Giovanni Dorival: E hoje, com toda essa bagagem adquirida, o que acha ser importante dizer com relação ao Orgulho Gay e a diversidade de gênero?

Guilherme Passamani: Eu tenho orgulho das bichas veteranas que sangraram até a morte para para a homossexualidade ser uma forma de vida vivível. Sem saber, elas foram decisivas para que eu pudesse ser um professor universitário. Elas não viram nada disso. Mas foram fundamentais para tudo isso. Disso eu sinto orgulho.

Giovanni Dorival: Quem é o Guilherme Rodrigues Passamani no meio das questões de gênero dentro do arraial de Campo Grande, hoje?

Para Guilherme, a possibilidade de ocupar lugares antes vetados para os indivíduos LGBTQIAP+, é fruto daqueles que sofreram e morreram em luta por direitos. Foto: Arquivo pessoal

Guilherme Passamani: (Risos). Eu amo o nome antigo de Campo Grande. Arraial de Santo Antônio de Campo Grande da Vacaria. É lindo. Sou mais um entre as pessoas que pesquisam esses temas e esperam contribuir para construir uma sociedade mais justa, solidária e afetuosa.
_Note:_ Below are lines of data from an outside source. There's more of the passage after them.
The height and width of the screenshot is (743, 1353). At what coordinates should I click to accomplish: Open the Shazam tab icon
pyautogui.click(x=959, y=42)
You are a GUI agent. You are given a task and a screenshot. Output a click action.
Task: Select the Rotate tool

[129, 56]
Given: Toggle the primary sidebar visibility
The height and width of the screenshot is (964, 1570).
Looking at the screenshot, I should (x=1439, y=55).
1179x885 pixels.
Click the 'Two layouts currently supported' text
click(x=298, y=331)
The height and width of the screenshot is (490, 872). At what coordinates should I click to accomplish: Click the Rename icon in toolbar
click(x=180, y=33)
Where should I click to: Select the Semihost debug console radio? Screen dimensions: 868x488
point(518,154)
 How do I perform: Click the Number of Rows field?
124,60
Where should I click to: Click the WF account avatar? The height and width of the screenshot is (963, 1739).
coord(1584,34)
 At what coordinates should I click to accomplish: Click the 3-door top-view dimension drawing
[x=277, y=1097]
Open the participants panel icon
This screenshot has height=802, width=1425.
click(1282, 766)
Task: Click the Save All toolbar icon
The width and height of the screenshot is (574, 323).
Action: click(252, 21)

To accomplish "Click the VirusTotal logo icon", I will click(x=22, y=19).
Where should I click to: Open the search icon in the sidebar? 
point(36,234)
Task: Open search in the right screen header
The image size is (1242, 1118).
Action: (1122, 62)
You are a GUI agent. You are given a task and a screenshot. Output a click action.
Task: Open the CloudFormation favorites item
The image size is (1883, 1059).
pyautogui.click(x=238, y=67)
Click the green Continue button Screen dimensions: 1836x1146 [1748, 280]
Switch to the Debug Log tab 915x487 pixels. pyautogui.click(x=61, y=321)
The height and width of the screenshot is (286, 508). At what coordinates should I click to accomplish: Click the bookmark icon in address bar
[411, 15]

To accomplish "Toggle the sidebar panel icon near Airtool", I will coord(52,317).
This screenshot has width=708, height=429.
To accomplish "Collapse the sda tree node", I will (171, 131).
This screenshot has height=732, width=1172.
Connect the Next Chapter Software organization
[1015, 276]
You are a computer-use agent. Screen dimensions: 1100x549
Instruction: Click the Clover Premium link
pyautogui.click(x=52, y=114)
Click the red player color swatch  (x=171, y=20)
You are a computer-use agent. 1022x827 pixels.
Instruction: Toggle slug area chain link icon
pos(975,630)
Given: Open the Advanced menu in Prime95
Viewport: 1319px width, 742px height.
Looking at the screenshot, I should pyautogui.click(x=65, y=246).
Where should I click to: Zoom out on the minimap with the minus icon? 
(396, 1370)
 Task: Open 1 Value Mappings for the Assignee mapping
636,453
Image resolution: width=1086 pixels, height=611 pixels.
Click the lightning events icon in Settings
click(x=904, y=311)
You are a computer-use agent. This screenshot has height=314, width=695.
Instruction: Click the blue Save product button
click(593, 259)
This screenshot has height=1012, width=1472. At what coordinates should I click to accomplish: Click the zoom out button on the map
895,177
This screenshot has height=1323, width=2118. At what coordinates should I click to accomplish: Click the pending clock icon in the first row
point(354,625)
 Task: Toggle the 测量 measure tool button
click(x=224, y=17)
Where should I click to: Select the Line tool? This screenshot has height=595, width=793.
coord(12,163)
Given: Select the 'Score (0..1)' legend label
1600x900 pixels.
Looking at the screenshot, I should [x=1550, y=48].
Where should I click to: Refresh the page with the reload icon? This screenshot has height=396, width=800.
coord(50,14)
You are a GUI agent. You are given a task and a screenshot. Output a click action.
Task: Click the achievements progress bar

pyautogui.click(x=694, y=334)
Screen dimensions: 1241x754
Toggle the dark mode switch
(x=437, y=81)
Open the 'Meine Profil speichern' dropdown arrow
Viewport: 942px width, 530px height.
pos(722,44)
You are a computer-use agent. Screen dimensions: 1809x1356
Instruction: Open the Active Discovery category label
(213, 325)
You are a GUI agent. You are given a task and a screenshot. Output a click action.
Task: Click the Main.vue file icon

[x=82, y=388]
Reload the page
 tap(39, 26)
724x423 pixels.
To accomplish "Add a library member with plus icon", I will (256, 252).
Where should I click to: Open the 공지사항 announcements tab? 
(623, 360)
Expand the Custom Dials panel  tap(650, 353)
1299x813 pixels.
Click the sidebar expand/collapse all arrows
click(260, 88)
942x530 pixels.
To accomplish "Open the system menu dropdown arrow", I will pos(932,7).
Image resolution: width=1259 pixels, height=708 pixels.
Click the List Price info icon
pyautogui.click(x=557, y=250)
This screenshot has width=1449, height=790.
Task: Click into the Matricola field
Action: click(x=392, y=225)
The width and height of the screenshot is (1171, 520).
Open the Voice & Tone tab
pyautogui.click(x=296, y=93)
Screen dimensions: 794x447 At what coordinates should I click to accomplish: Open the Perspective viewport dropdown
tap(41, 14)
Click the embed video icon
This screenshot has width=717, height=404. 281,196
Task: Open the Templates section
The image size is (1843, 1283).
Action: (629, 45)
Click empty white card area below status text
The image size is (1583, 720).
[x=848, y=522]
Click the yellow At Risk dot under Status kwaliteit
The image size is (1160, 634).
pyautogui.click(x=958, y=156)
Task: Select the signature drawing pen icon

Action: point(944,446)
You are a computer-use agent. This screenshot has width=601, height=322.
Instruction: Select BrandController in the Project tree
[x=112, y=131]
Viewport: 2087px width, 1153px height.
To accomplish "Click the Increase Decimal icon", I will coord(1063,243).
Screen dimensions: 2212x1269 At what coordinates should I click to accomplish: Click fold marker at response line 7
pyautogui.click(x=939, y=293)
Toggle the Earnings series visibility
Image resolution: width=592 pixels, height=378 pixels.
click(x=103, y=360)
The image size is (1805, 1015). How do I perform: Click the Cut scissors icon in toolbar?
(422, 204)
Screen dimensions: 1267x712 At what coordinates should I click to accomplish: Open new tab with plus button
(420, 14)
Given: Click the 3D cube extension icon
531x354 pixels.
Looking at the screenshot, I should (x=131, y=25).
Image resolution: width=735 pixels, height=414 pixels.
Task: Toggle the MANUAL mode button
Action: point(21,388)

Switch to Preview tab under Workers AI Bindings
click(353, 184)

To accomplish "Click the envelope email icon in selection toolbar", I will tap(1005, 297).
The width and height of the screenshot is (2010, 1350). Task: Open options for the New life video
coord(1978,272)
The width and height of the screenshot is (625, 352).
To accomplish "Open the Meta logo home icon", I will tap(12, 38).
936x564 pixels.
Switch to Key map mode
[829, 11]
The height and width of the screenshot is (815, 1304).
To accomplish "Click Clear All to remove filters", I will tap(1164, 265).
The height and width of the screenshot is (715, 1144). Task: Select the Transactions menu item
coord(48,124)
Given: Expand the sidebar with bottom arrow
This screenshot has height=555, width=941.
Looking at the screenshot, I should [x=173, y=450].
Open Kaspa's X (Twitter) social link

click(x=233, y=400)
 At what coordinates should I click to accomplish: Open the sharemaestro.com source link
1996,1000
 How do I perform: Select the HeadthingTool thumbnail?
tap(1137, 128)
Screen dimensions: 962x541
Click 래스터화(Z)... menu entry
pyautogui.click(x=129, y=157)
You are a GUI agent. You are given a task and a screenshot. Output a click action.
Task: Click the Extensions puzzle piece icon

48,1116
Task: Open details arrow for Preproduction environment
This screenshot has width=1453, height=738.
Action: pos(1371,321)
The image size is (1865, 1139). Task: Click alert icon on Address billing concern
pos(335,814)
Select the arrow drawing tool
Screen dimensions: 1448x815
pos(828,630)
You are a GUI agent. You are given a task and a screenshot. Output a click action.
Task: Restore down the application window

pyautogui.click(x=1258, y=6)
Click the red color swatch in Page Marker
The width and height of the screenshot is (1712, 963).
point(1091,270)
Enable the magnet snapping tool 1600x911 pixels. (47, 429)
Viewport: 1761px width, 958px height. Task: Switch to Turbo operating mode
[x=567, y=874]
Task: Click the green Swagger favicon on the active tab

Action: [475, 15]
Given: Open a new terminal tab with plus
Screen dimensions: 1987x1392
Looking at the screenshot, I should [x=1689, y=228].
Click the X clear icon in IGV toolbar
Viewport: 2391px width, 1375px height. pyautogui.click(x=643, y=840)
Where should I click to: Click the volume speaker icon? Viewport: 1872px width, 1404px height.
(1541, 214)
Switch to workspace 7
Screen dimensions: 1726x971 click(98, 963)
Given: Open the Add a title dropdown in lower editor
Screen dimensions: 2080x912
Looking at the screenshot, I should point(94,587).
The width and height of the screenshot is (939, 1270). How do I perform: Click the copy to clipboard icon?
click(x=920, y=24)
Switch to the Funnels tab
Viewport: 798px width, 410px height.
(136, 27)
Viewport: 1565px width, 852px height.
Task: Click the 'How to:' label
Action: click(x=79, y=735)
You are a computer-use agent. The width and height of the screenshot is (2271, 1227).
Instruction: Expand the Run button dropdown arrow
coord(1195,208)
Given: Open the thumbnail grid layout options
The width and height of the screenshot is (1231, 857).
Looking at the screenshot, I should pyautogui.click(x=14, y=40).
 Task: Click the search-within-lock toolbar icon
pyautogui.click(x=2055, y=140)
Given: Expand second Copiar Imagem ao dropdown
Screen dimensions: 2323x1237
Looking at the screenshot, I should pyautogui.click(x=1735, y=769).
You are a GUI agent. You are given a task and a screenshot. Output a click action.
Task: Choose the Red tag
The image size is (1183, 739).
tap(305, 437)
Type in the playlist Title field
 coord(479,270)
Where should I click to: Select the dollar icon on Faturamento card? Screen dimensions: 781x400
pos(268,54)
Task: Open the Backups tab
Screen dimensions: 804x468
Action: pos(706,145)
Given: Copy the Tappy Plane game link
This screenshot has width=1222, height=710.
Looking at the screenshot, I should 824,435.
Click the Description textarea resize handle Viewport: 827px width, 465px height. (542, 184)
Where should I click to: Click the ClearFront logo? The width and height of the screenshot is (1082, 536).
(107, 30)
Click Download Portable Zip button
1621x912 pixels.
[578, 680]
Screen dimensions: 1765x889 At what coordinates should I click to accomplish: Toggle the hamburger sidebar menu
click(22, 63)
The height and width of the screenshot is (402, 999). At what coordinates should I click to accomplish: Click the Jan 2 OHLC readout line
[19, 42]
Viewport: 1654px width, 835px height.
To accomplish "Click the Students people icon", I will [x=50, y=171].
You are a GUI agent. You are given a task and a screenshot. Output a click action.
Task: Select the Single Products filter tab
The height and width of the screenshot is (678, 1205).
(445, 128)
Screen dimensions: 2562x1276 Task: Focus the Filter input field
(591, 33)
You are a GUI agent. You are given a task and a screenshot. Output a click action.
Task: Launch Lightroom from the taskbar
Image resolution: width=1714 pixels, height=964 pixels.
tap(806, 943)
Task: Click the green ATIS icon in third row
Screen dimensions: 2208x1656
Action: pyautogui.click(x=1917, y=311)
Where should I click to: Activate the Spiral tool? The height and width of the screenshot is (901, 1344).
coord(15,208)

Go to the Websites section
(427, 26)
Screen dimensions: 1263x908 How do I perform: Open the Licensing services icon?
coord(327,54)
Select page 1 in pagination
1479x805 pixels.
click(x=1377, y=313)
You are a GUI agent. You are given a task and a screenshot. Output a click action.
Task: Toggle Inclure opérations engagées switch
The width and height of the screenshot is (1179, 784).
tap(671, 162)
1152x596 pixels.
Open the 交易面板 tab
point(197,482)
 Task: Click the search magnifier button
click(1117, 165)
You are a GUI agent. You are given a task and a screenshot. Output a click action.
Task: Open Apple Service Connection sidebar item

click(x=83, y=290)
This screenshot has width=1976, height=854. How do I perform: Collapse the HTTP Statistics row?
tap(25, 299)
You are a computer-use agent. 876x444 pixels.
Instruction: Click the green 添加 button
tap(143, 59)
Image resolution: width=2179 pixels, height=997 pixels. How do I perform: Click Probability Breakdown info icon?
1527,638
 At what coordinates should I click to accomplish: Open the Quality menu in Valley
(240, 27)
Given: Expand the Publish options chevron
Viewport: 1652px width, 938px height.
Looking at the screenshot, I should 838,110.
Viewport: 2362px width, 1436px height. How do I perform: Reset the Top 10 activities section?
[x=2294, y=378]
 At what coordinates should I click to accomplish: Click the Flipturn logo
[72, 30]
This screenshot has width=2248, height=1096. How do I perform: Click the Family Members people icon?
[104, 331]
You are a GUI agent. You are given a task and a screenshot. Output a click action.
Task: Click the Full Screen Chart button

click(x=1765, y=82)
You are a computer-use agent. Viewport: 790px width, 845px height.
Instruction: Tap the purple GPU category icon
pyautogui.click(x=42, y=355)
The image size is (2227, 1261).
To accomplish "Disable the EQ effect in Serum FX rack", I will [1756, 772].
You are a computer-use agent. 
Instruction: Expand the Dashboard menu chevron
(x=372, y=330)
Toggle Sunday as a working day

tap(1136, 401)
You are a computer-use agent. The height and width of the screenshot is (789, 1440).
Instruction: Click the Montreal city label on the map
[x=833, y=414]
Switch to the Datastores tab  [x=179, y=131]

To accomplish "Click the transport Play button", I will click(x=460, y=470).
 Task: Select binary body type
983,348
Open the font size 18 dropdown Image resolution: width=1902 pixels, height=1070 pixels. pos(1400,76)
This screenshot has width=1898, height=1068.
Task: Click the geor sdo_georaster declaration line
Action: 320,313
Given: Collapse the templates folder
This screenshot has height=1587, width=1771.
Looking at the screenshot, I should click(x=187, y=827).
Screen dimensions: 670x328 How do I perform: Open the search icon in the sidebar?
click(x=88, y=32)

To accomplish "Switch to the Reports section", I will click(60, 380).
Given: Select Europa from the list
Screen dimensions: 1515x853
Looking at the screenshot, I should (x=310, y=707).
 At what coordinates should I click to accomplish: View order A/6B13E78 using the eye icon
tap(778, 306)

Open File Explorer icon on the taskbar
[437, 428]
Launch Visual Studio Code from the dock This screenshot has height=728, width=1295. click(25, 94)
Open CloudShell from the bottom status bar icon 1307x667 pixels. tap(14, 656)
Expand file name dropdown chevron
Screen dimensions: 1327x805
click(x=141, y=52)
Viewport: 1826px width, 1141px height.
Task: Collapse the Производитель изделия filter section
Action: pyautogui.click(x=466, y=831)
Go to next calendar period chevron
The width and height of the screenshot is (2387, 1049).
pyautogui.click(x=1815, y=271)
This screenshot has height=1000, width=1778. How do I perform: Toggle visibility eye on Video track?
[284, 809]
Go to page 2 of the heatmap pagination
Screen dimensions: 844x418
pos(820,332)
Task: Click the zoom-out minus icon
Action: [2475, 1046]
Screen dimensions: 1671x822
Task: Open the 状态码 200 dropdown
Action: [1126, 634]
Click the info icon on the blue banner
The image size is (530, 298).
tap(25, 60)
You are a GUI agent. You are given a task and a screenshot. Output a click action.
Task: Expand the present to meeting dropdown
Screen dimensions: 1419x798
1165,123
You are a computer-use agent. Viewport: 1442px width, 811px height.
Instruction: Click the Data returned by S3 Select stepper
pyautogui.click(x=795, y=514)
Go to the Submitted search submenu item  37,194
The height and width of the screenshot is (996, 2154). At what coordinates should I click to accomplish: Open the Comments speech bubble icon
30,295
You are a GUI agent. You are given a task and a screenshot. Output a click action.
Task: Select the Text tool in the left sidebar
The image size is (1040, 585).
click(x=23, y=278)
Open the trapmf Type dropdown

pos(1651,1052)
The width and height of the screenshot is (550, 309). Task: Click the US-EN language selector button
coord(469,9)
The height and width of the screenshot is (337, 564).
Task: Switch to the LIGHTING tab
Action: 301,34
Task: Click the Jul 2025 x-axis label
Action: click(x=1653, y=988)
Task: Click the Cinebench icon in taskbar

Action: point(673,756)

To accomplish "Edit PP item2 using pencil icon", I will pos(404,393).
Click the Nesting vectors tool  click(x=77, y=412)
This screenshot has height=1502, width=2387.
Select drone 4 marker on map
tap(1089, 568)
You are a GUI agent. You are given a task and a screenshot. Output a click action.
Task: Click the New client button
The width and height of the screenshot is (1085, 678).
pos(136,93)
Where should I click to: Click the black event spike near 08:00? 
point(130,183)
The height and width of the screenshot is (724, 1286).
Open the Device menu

Giovanni Dorival: Necessário. Muito obrigado, Guilherme!

Guilherme Passamani: Acabou? Nossa! Eu curti muito!

Giovanni Dorival: Sim. (Risos). Também. É sempre muito bom escutar o ler o que você diz.

Guilherme Passamani: Muito obrigado. Agradeço mesmo. Super obrigado! Bom descanso!

Giovanni Dorival: A você também! Muito obrigado!

 

 

 

 

Nota:

[i] O professor se refere a diversas obras do filósofo, sociólogo francês Michel Foucault, entre as quais podemos destacar A História da Loucura (1961), A Arqueologia do Saber (1969), Os Anormais (1975), História da Sexualidade (1976), e, O Nascimento da Clínica (1979). Grosso modo, para Foucault, as instituições funcionam como local de discurso que regulam, gerenciam e normatizam o pensamento e as ações dos indivíduos na sociedade. Ao se estabelecer como um dos dispositivos de poder no século XIX, a psiquiatria se torna o órgão regulador do que é e do que não é normal, tendo, de início, categorizado as expressões sexuais fora da heteronormatividade como anormal, de modo a viabilizar persecuções e uma série de violências psicossociais, simbólicas e físicas contra aqueles que escapam da escapam da normatividade imposta.

[II] Em 04 de março de 2023, Railson de Melo Ponte, 27 anos, conhecido como “Maranhão”, teria assassinado o mestrando da UFMS, Danilo Cezar de Jesus Santos, 29, ao cobrar R$ 50 da vítima. De acordo com o relatório do inquérito policial, encaminhado para a Justiça no dia 17 de março, o assassino confesso mostra desprezo por homossexuais.